Hardware requirements

Training of the deep learning classifier requires access to a GPU. All other operations in the code can be run on a standard machine with enough RAM to support in-memory operations. The code has been tested on both

  • MacBook Air (M1, 2020) with 8-core GPU, 8GB memory, 512GB storage
  • Intel E5-2650 v4 Broadwell @ 2.2GHz with NVIDIA P100 Pascal GPU

Software requirements

OS Requirements

The code is supported for both macOS and Linux. It has been tested on the following systems:

  • macOS: Monterey (12.2.1)
  • Linux: CentOS 7

Python Dependencies

The code has been tested with Python 3.10 and depends primarily on the following Python scientific stack.

numpy
pandas
scikit-learn
tensorflow
ewstools
pyarrow
plotly

Specific versions required to reproduce reusults are listed in requirements.txt.

Instructions to reproduce results

  • Clone the repository [~1min]

    git clone git@github.com:ThomasMBury/dl_discrete_bifurcation.git
    
  • Navigate to the repository.
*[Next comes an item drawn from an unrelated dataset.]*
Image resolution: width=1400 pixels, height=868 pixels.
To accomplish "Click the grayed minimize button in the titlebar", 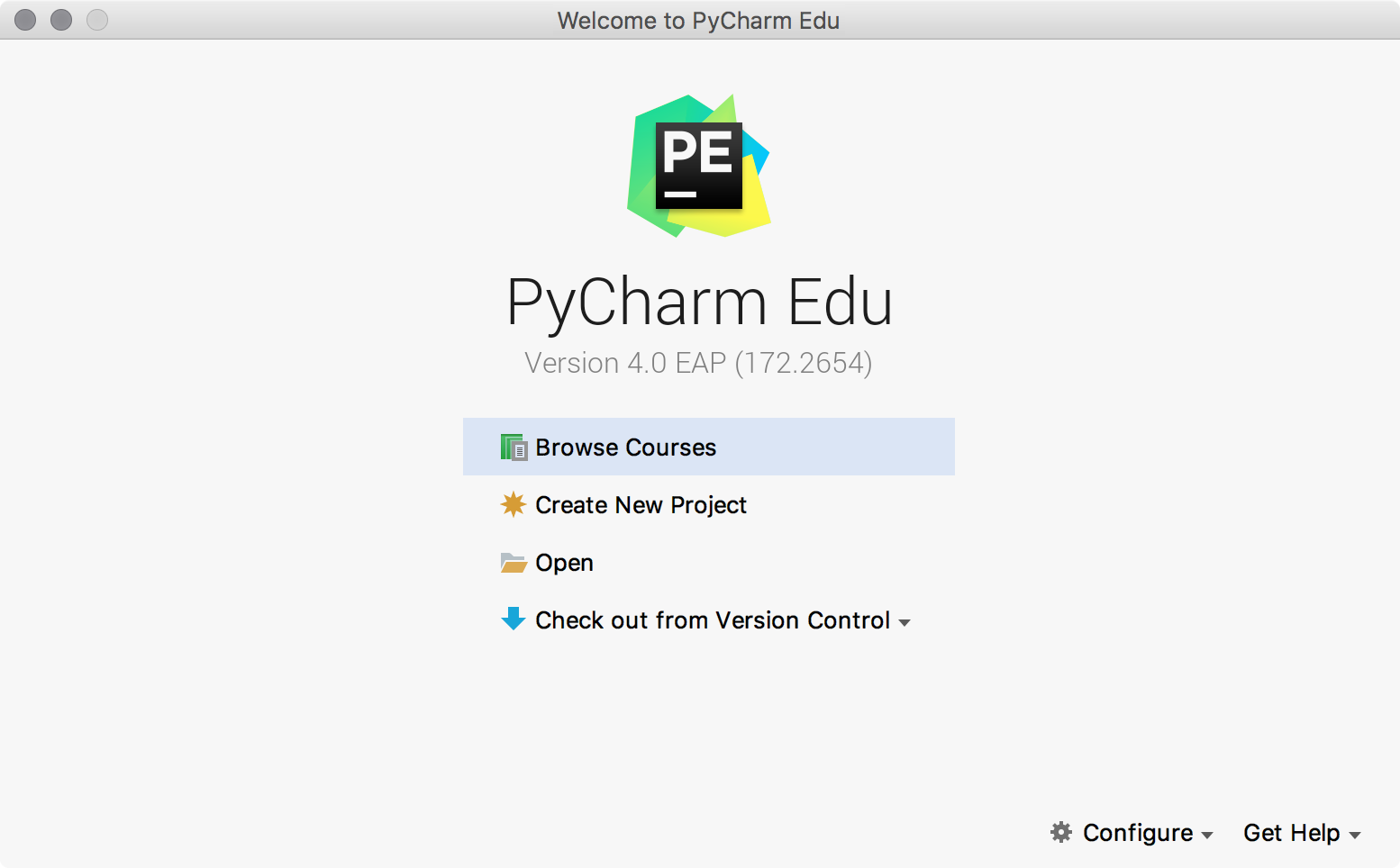I will [61, 19].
Create a virtual environment [<1min]

    cd dl_discrete_bifurcation
    python -m venv venv
    source venv/bin/activate
    
  • Install package dependencies [~10min]

    pip install --upgrade pip
    pip install -r requirements.txt
    

    Depending on your system, you may have to install tensorflow 2.11 via methods other than pip. See here for details. For those looking to install tensorflow on Mac OS with GPU support, this is a helpful article.
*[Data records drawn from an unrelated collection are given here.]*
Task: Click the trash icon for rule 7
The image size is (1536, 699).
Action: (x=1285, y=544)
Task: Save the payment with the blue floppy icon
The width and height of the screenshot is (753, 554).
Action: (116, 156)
  • Remove all files in /output and /results directories to start with a clean slate [<1s]

    cd code
    ./remove_output.sh
    
  • Decide between doing a reproducible run from scratch (4 h 46 mins on a NVIDIA P100 Pascal GPU) or using the pretrained classifier (2 h 34 mins). To run from scratch, open the shell script code/run.sh and set the parameters

    GEN_TRAINING_DATA=true
    TRAIN_CLASSIFIER=true
    QUICK_RUN=false
    

    and run it using the command

    ./run.sh
    
  • To use the pretrained classifier, set

    GEN_TRAINING_DATA=false
    TRAIN_CLASSIFIER=false
    QUICK_RUN=false
    

    and run it using the command

    ./run.sh
    
  • In either case, you can set QUICK_RUN=true, which performs a quick run of the code (11 mins) using parameters that minimise computation. This is useful to check the code is working in your environment, before doing a full reproducible run.

  • Results are saved in the /results directory.
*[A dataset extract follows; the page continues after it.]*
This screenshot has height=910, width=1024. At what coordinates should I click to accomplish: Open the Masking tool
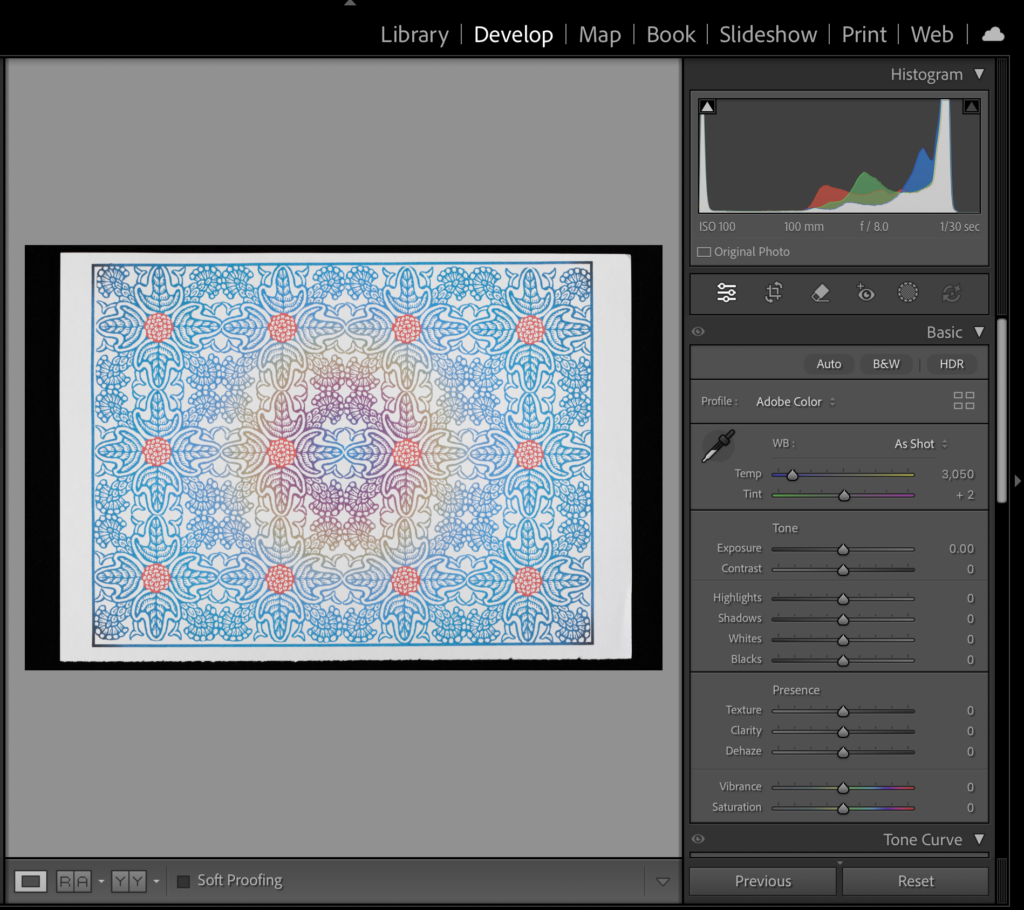tap(907, 293)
Instructions to apply the deep learning classifier to your own data

A simple example of applying the deep learning classifier to data is given in code/test_chick_heart/example.py. In brief:

  • Clone the repository and install package dependencies as above.

  • In a Python script, import the individual classifiers

    from tensorflow.keras.models import load_model
    m1 = load_model('data/classifier_1.pkl')
    m2 = load_model('data/classifier_2.pkl')
  • Create an ewstools.TimeSeries object using your data and an estimated transition time

    import ewstools
    ts = ewstools.TimeSeries(data=data, transition=300)
  • Detrend if necessary, e.g.

    ts.detrend(method='Guassian', bandwidth=20)
  • Get incremental predictions from the classifiers

    ts.apply_classifier_inc(m1, inc=10, name='m1', verbose=0)
    ts.apply_classifier_inc(m2, inc=10, name='m2', verbose=0)
  • Plot results using the ensemble average of the classifiers

    ts.make_plotly(ens_avg=True)

The different classes of the classifier predictions correspond to

  • 0 : null trajectory (no approaching bifurcation)
  • 1 : period-doubling bifurcation
  • 2 : Neimark-Sacker bifurcation
  • 3 : fold bifurcation
  • 4 : transcritical bifurcation
  • 5 : pitchfork bifurcation

In the above example, the classifier correctly predicts a period-doubling bifurcation.

For more details and tutorials on comuting these early warning signals in Python, check out the ewstools repository.

License

This project is covered under the MIT License.